## Directions
Output the lines of the records exactly, from the first through the one containing "Open the GitHub source link". Omit all pictures.
**** Supplied data
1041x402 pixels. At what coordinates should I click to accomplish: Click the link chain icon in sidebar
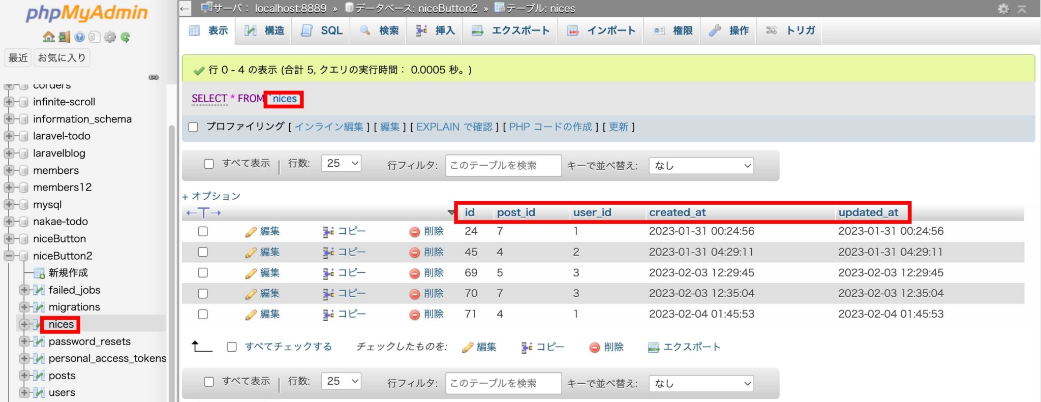pos(154,77)
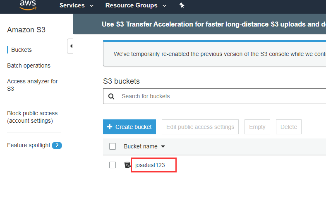Viewport: 326px width, 211px height.
Task: Open the josetest123 bucket link
Action: pyautogui.click(x=150, y=165)
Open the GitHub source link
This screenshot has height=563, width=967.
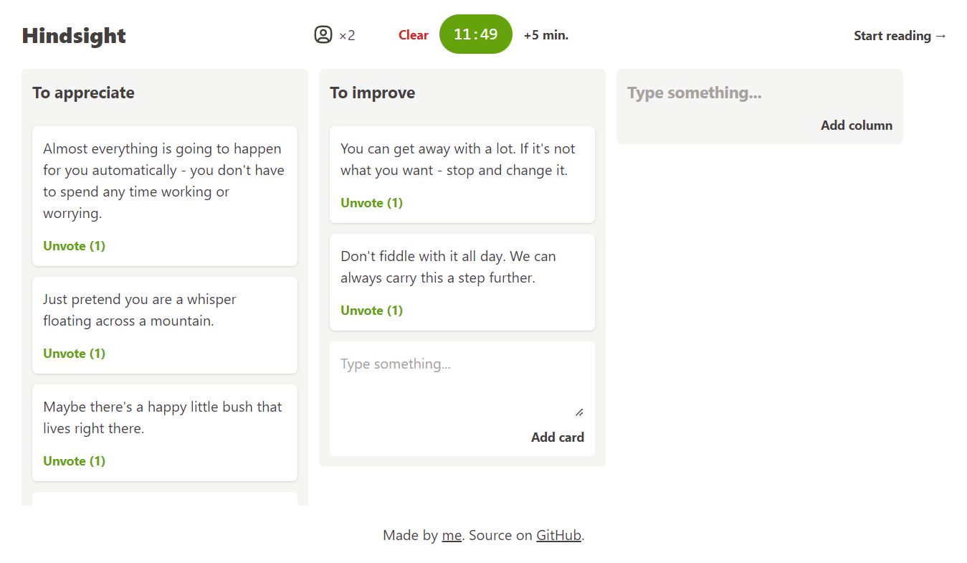[x=558, y=535]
********
## Answer space
1041x402 pixels. At what coordinates should I click to accomplish: Click the link chain icon in sidebar
pos(154,77)
Viewport: 326px width, 211px height.
Task: Open the josetest123 bucket link
Action: pyautogui.click(x=150, y=165)
Open the GitHub source link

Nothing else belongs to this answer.